From: Tom Lane on
Robert Haas <robertmhaas(a)gmail.com> writes:
> Tom remarked in another email that he wasn't too happy with the
> opclass changes. They seem kind of grotty to me, too, but I don't
> immediately have a better idea. My fear is that there may be places
> in the code that rely on opclass operators only ever returning bool,
> and that changing that may break things. It also feels like allowing
> non-bool-returning opclass members only for this one specific case is
> kind of a hack: is this an instance of some more general problem that
> we ought to be solving in some more general way? Not sure.

Yes, that's exactly what I didn't like about it: the proposed changes
create confusion between opclass members that represent
index-optimizable WHERE conditions and those that represent
index-optimizable ORDER BY conditions.

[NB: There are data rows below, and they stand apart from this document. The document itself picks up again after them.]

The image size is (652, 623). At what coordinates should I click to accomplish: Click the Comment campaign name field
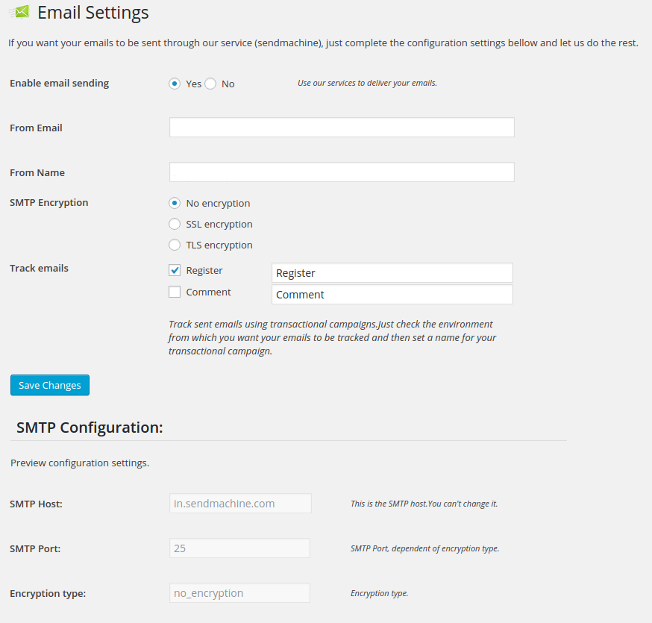[392, 295]
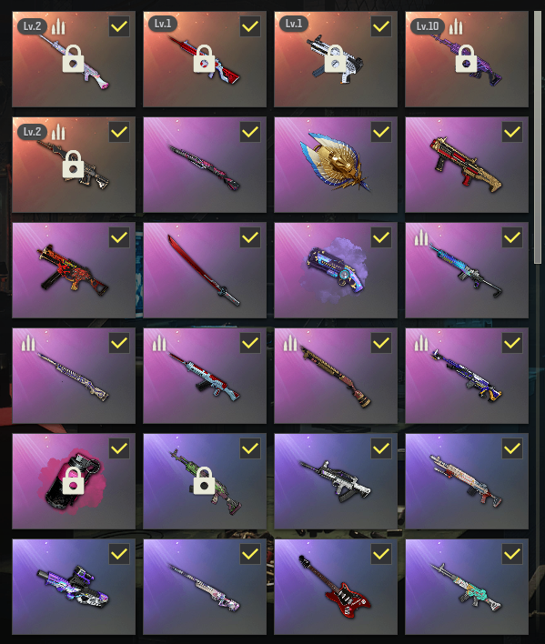Click the Lv.2 badge on first tile
This screenshot has width=545, height=644.
(32, 26)
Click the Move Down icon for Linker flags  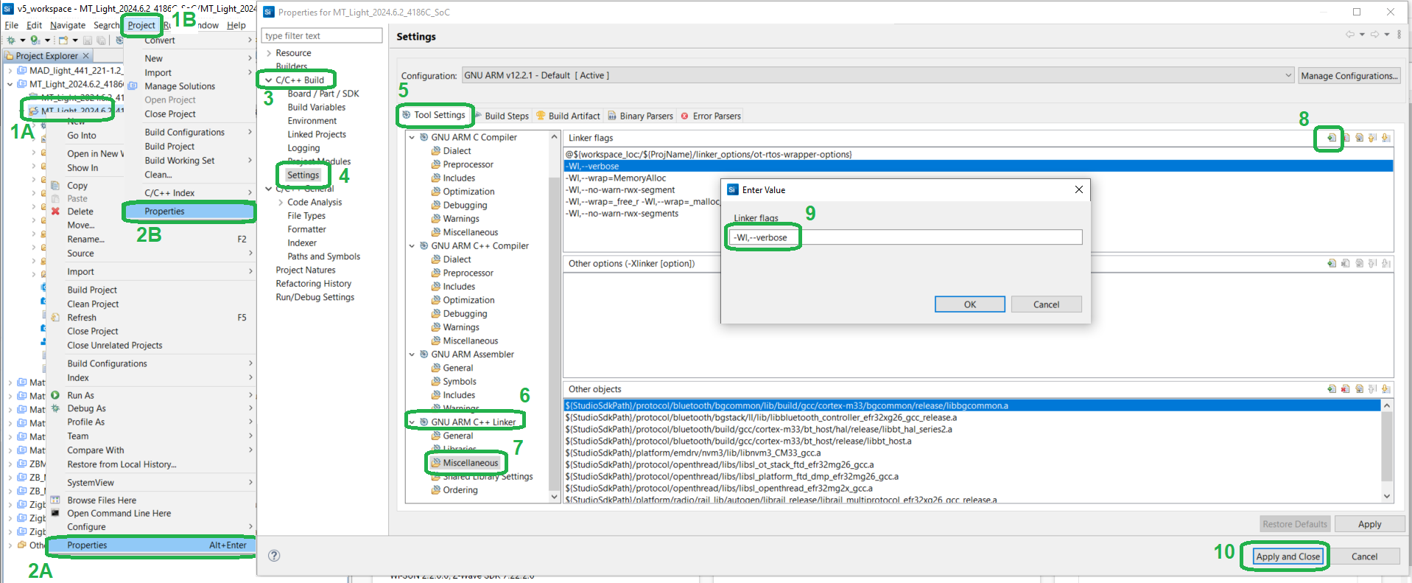click(1386, 138)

You can get away with that to
some extent as long as you assume that the latter type of operator
never yields boolean and so can never appear at the top level of
WHERE. But that assumption sucks. There are plenty of cases where
people ORDER BY boolean values, so who's to argue that we will never
want an operator returning boolean in the second category? And as
soon as you put it in, the planner is going to think that it's also
a potential index-qualification operator, which is something the AM
might or might not be prepared to support.

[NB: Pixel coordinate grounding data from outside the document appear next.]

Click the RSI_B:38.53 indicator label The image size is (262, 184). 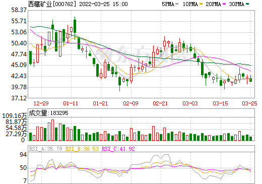[82, 149]
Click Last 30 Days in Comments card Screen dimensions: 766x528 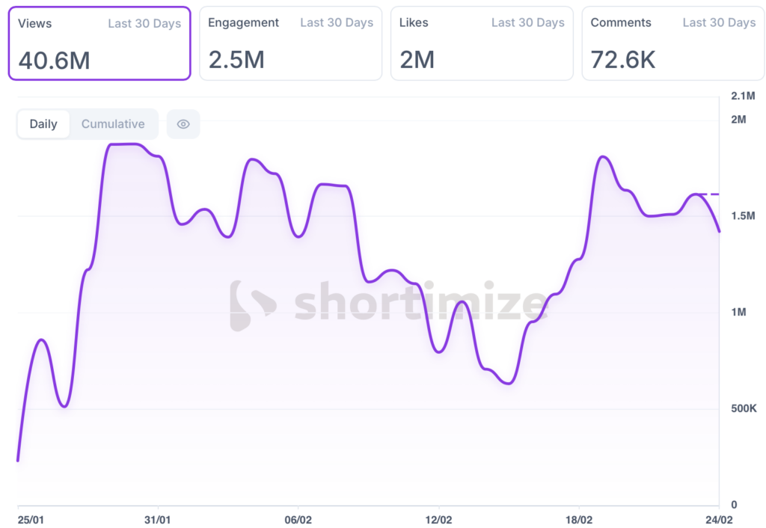tap(719, 23)
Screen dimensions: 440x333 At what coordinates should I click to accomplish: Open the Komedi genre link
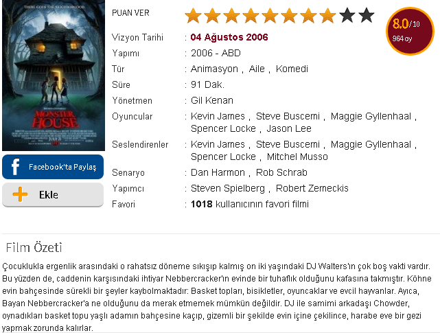(292, 69)
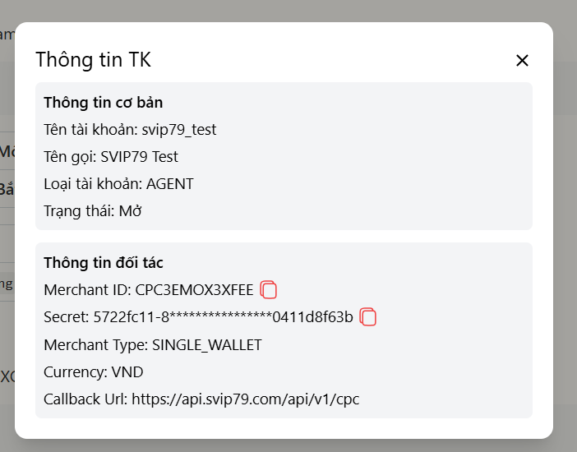577x452 pixels.
Task: Copy the Secret key with the copy icon
Action: pos(368,317)
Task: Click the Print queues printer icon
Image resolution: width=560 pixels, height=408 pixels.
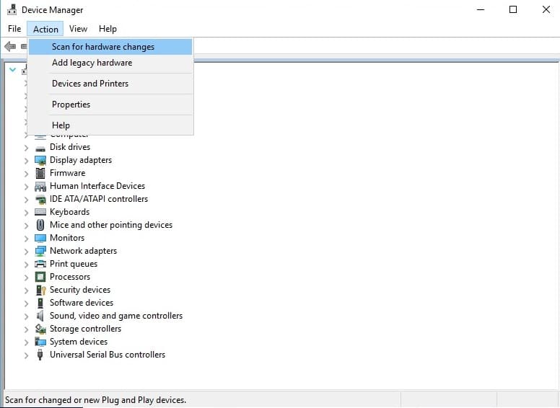Action: point(40,264)
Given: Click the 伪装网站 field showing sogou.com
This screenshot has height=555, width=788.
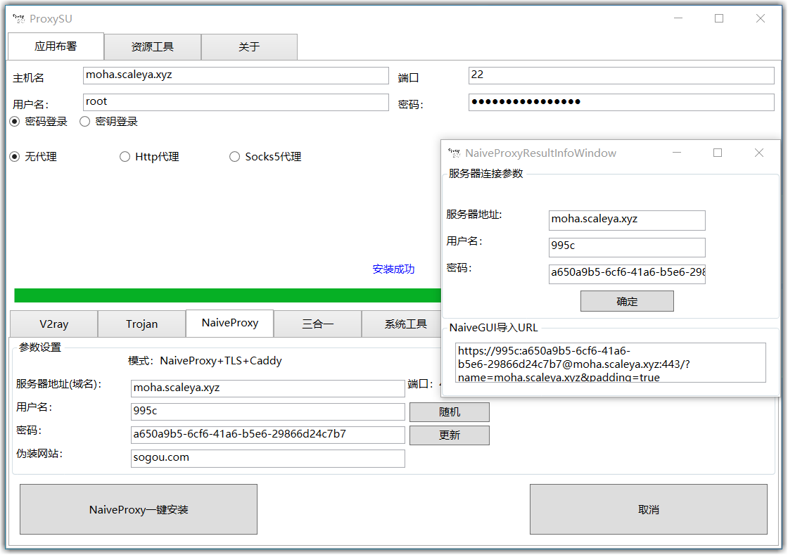Looking at the screenshot, I should point(267,458).
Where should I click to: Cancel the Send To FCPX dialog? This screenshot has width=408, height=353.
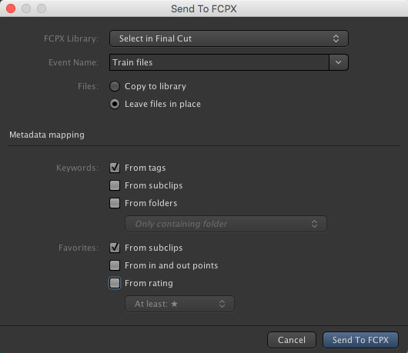pyautogui.click(x=292, y=340)

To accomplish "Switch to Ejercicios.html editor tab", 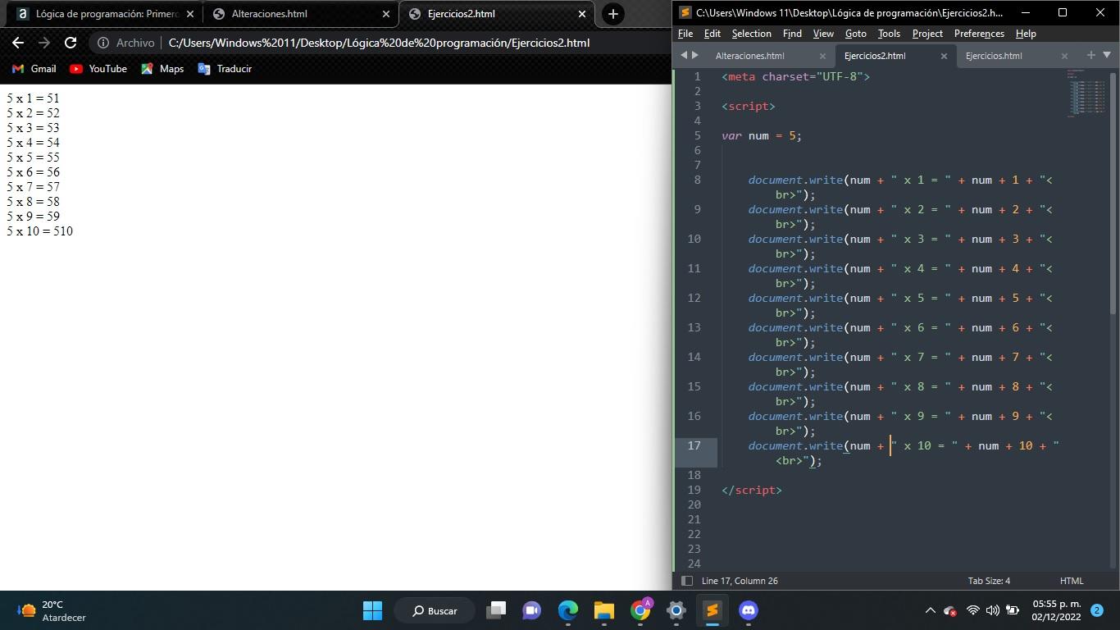I will (x=994, y=56).
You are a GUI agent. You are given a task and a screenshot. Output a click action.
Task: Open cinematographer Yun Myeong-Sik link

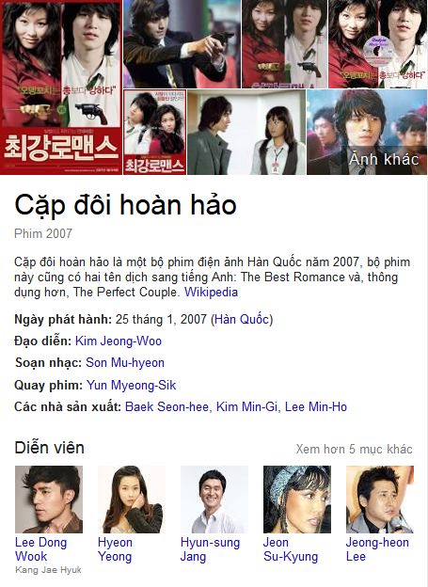click(x=131, y=385)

I think this is really unacceptable and there needs to be some cleaner
way of distinguishing the two types of operators. Possibly a couple of
boolean columns added to pg_amop (you'd need two because there are three
possible states, in case an operator really can serve both purposes in a
particular opclass). Or maybe we should do something else. But
ignoring the issue won't do.

Maybe a more general idea would be to invent "categories" of opclass
members, where the only existing category is "index search qualifier",
and these new knngist thingies are another, and maybe plus and minus for
window function ranges are a third. But I'm not sure what you do if one
operator can be in more than one category.

regards, tom lane

--
Sent via pgsql-hackers mailing list (pgsql-hackers(a)postgresql.org)
To make changes to your subscription:
http://www.postgresql.org/mailpref/pgsql-hackers

From: Robert Haas on
On Fri, Feb 12, 2010 at 7:30 PM, Tom Lane <tgl(a)sss.pgh.pa.us> wrote:
> Maybe a more general idea would be to invent "categories" of opclass
> members, where the only existing category is "index search qualifier",
> and these new knngist thingies are another, and maybe plus and minus for
> window function ranges are a third.  But I'm not sure what you do if one
> operator can be in more than one category.

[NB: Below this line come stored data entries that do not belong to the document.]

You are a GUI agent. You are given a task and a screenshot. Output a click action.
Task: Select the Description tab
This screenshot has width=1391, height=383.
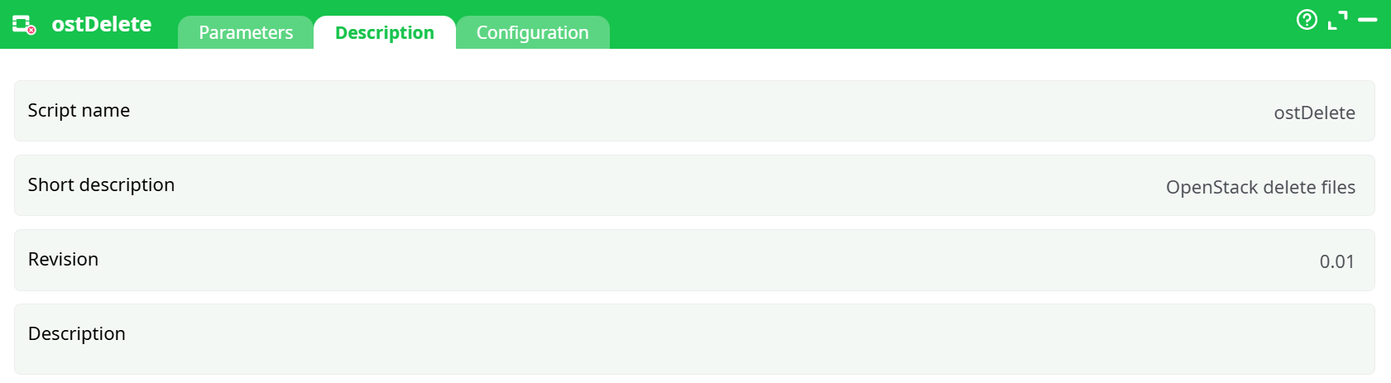click(x=385, y=33)
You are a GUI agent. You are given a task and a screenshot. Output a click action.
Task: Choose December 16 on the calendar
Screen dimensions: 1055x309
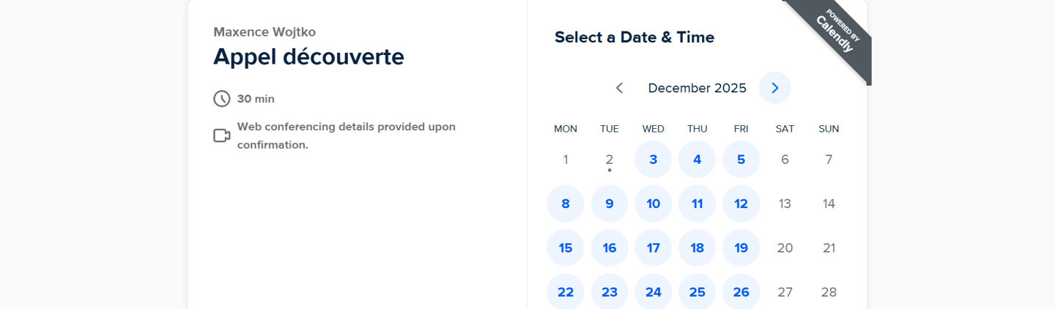coord(610,248)
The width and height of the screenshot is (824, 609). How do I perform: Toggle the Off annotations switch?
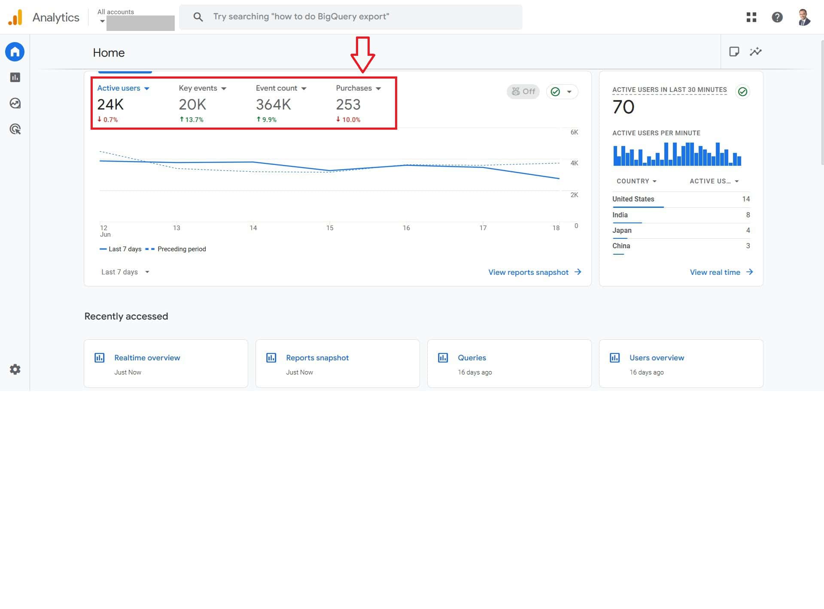pyautogui.click(x=523, y=91)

Well, if you were willing to change pg_amop so that the key was
(amopfamily, amoplefttype, amoprighttype, amopcategory) rather than
just (amopfamily, amoplefttype, amoprighttype), the issue of what to
do if an operator can be in more than one category becomes moot. You
just specify the operator more than once if need be.

If you don't want the amopcategory to be part of the key, then you
just need to define it as a type that can handle multiple values yet
has a fast membership test. A character string of some type would be
flexible - you could use any single character as a category identifier
- but given that we don't expect many categories and we do want good
performance, it seems like an int4 used as a bitmap field would be
more appropriate.

I think the first approach is better, partly because it seems to lend
itself to a cleaner syntax for CREATE OPERATOR CLASS. Something like:

CREATE OPERATOR CLASS blah blah AS
OPERATOR 3 &&,
OPERATOR ORDER 15 <->;

....Robert

--
Sent via pgsql-hackers mailing list (pgsql-hackers(a)postgresql.org)
To make changes to your subscription:
http://www.postgresql.org/mailpref/pgsql-hackers

From: Robert Haas on
On Fri, Feb 12, 2010 at 9:10 PM, Robert Haas <robertmhaas(a)gmail.com> wrote:
> On Fri, Feb 12, 2010 at 7:30 PM, Tom Lane <tgl(a)sss.pgh.pa.us> wrote:
>> Maybe a more general idea would be to invent "categories" of opclass
>> members, where the only existing category is "index search qualifier",
>> and these new knngist thingies are another, and maybe plus and minus for
>> window function ranges are a third.  But I'm not sure what you do if one
>> operator can be in more than one category.
>
> Well, if you were willing to change pg_amop so that the key was
> (amopfamily, amoplefttype, amoprighttype, amopcategory) rather than
> just (amopfamily, amoplefttype, amoprighttype), the issue of what to
> do if an operator can be in more than one category becomes moot.  You
> just specify the operator more than once if need be.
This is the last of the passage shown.